Jones' bronze voice is still in fine form and he's still a deft dancer-you'd have to be not to slip on any of the panties scattered across the stage-though with his gray hair and slightly stocky frame, he more closely resembled Darrell Hammond's "Saturday Night Live" Sean Connery impersonation than the limber showman seen on his 1960s and '70s album covers. The overheated crowd didn't seem to mind. Their shrieks turned deafening when Jones opened his shirt, already unbuttoned past most of his ribs, to reveal, then tweak, a nipple.
"What type of show is this turning into?" Jones asked with feigned modesty as a chorus of women screamed for him to strip further.
There's a serious music lover hidden underneath Jones' kitschy sex-symbol veneer, and it came across in covers of songs by Jerry Lee Lewis, Bill Withers and Willie Dixon, whose "300 Pounds of Joy" Jones refashioned as a more form-fitting "200 Pounds." He also included a generous helping of cuts from his latest album, 24 Hours, which, thanks to his fiery backing band, were as bombastic and funky as anything else he played.
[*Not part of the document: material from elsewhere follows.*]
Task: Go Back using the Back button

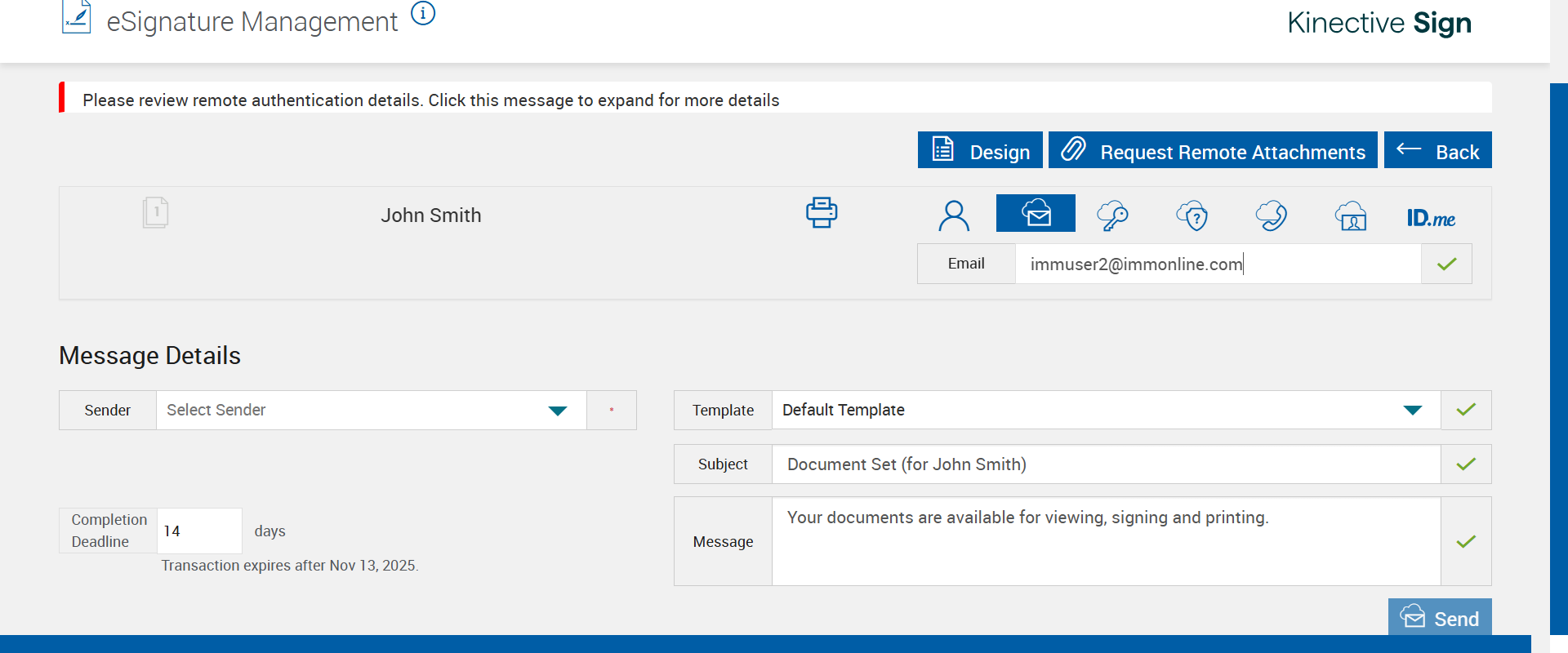Action: click(1437, 150)
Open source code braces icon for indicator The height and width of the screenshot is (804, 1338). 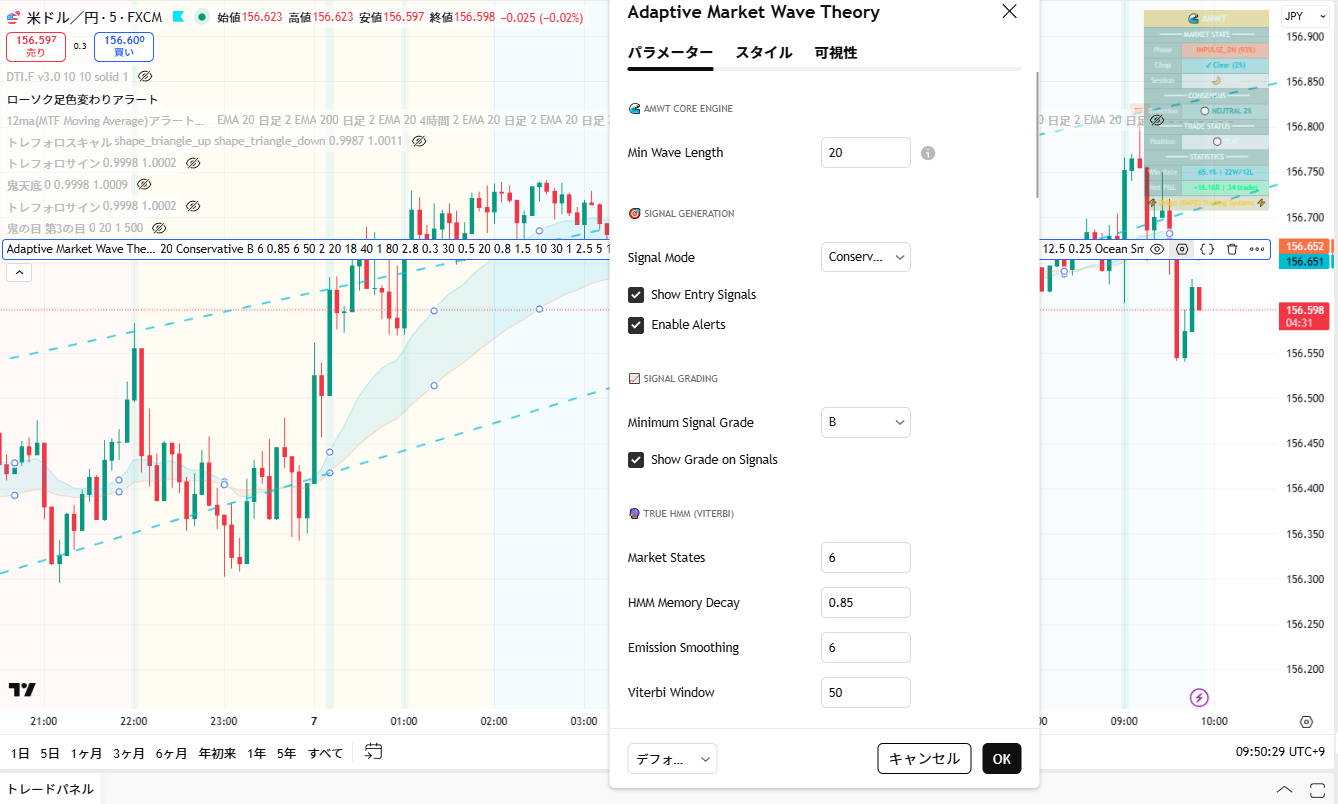pos(1207,249)
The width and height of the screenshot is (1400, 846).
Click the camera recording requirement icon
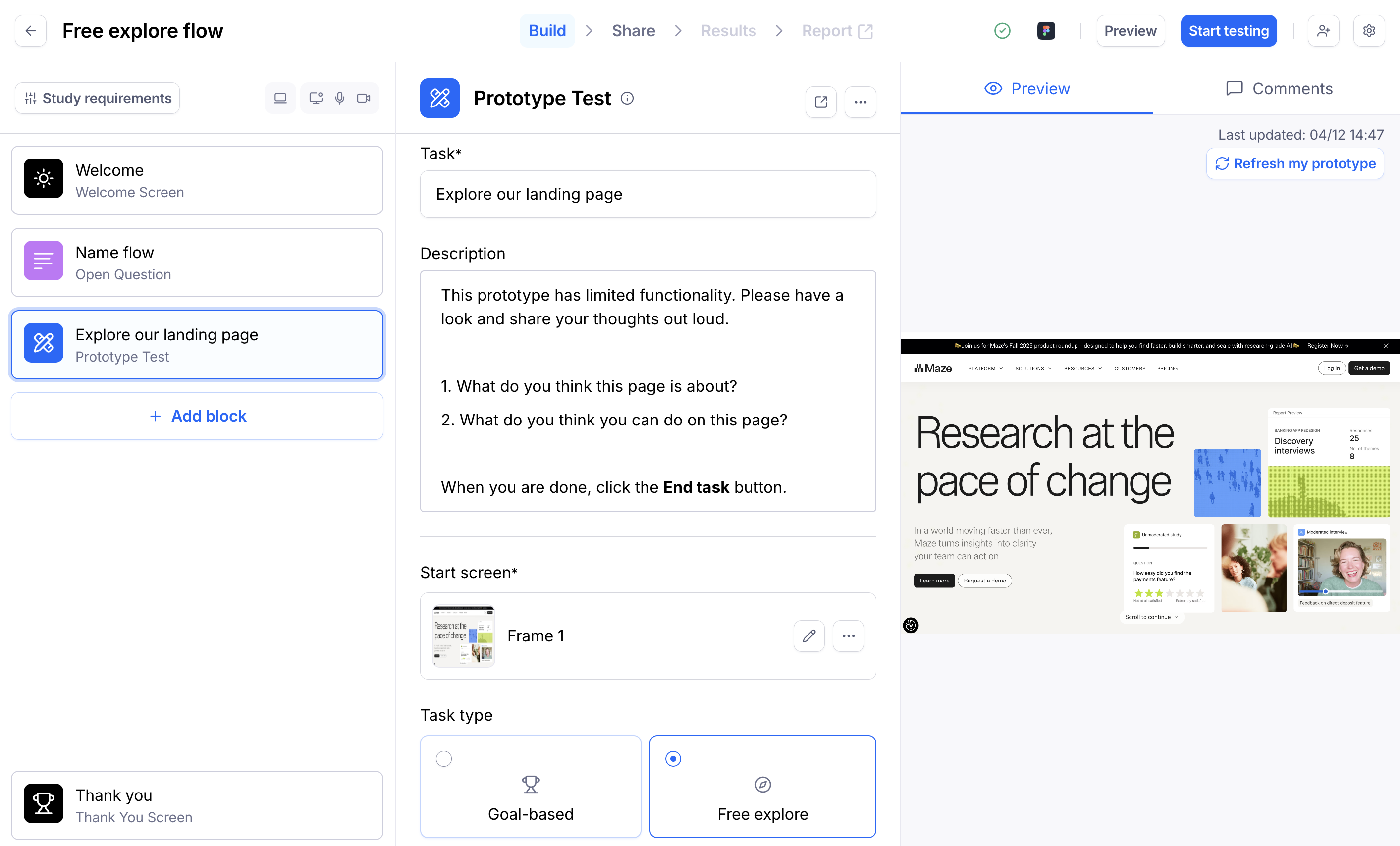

By the end of the first set, Jones had already exhausted his major hits-"Delilah," "What's New, Pussycat," "She's a Lady," "Sex Bomb" and "It's Not Unusual"-setting the stage for an amiably loose, informal encore with a pair of covers that again put Jones' confident footwork (and his insatiable libido) on full display: Shocking Blue's "Venus" and Prince's "Kiss."